Kicillof, président!? bianco ouvre la voie à une candidature surprise

Buenos Aires s'agite. Alors que l'ombre de Milei plane sur l'Argentine, une rumeur prend de l'ampleur : Axel Kicillof, le gouverneur de la province de Buenos Aires, pourrait envisager une candidature à la présidence en 2027. C'est son ministre de l'Intérieur, Carlos Bianco, qui a semé le trouble, ouvrant la porte à cette possibilité dans une interview explosive.

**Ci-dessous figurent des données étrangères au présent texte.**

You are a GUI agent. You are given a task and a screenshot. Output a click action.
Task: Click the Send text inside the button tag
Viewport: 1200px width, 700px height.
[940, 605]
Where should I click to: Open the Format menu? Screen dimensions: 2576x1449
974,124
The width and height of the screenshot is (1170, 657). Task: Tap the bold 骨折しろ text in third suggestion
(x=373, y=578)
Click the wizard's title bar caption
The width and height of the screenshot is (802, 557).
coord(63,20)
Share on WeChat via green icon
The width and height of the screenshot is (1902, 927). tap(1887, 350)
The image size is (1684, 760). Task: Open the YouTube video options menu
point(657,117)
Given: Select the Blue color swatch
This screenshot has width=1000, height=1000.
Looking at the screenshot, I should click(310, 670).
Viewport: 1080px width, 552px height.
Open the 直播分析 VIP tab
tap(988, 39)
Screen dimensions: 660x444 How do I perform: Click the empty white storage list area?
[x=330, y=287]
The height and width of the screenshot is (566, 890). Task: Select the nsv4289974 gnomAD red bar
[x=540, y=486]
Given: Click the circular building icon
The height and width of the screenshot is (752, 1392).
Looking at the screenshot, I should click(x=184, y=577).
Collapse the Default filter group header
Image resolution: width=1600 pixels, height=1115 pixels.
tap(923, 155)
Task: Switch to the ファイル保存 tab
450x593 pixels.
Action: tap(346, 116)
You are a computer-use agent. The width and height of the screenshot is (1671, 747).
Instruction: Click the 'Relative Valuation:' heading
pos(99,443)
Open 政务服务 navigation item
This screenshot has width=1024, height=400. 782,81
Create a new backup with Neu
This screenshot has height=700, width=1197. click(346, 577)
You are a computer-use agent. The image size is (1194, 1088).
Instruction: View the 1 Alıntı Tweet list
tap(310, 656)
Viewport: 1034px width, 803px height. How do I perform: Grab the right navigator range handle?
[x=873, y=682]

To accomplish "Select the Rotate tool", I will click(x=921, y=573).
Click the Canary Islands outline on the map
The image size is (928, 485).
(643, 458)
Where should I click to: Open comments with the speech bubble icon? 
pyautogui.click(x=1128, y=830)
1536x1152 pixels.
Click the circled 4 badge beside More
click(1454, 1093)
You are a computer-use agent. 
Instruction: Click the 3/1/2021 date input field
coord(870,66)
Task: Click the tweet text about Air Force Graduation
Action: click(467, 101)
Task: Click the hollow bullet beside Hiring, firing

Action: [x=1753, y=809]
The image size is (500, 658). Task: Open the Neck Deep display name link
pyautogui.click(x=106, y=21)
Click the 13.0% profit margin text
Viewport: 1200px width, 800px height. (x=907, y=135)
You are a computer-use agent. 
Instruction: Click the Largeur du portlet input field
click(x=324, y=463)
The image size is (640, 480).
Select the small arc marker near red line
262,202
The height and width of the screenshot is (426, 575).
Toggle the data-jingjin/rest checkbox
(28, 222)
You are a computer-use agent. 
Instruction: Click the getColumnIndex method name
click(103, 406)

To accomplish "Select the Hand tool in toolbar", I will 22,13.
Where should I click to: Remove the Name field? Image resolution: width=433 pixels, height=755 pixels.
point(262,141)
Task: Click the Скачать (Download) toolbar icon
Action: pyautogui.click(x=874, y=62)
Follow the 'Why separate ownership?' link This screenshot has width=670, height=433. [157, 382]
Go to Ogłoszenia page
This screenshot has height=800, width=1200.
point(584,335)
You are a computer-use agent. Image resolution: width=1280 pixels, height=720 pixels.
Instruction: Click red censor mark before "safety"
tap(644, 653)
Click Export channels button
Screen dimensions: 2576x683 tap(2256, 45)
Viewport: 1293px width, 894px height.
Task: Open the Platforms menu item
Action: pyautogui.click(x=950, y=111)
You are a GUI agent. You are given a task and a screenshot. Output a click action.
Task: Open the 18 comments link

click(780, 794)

Une construction politique en cours, mais déjà scrutée

Bianco a été clair : Kicillof est “une référence obligée” pour quiconque cherche à comprendre l’avenir politique du pays. Mais il tempère, insistant sur le fait que 2024 n'est pas l'année des candidatures, il s'agit avant tout d'une “phase de construction politique”. Une façon pudique d'alimenter les spéculations, tout en laissant planer le doute sur les ambitions réelles du gouverneur.

La situation financière de la province, décrite par Bianco comme “extrêmement complexe”, pèse lourd sur les perspectives. Les coupes budgétaires nationales, conjuguées à une chute drastique des recettes – 15 % en glissement annuel – ont laissé la province de Buenos Aires dans une situation délicate. Il évoque même un manque à gagner de 22 milliards de pesos, soit presque le budget annuel de la province. Une somme colossale qui rend la gestion encore plus ardue.

Le ministre n'hésite pas à pointer du doigt la responsabilité du gouvernement national, accusé de “voler aux habitants de Buenos Aires” en stoppant des projets et en retenant des fonds. Des actions en justice ont été engagées devant la Cour suprême, témoignant de la tension palpable entre les deux niveaux de gouvernement.

Un cocktail explosif pour l

Un cocktail explosif pour l'économie provinciale

L'impact de cette crise économique est palpable : plus de 6 000 entreprises ont fermé leurs portes depuis l'arrivée au pouvoir de Milei. Bianco évoque un “cocktail explosif” : ajustement des salaires, baisse de la consommation, ouverture indiscriminée aux importations, appréciation de la monnaie et coûts de l'énergie élevés. Une situation qui asphyxie le tissu productif local.

Face à ces difficultés, Bianco rejette l'idée de revenir à un système de vote papier, estimant que le système actuel est “très transparent”. Il souligne le faible nombre de plaintes enregistrées lors des dernières élections, malgré plus de huit millions de bulletins de vote.

L'avenir dira si Kicillof saisira l'opportunité que lui laisse Bianco. Mais une chose est sûre : le paysage politique argentin est en pleine mutation, et les ambitions provinciales pourraient bien jouer un rôle clé dans les prochaines échéances. Le défi pour Kicillof sera de transformer sa gestion de province en une crédibilité nationale, tout en surmontant les obstacles érigés par le gouvernement central. Un pari risqué, mais potentiellement payant.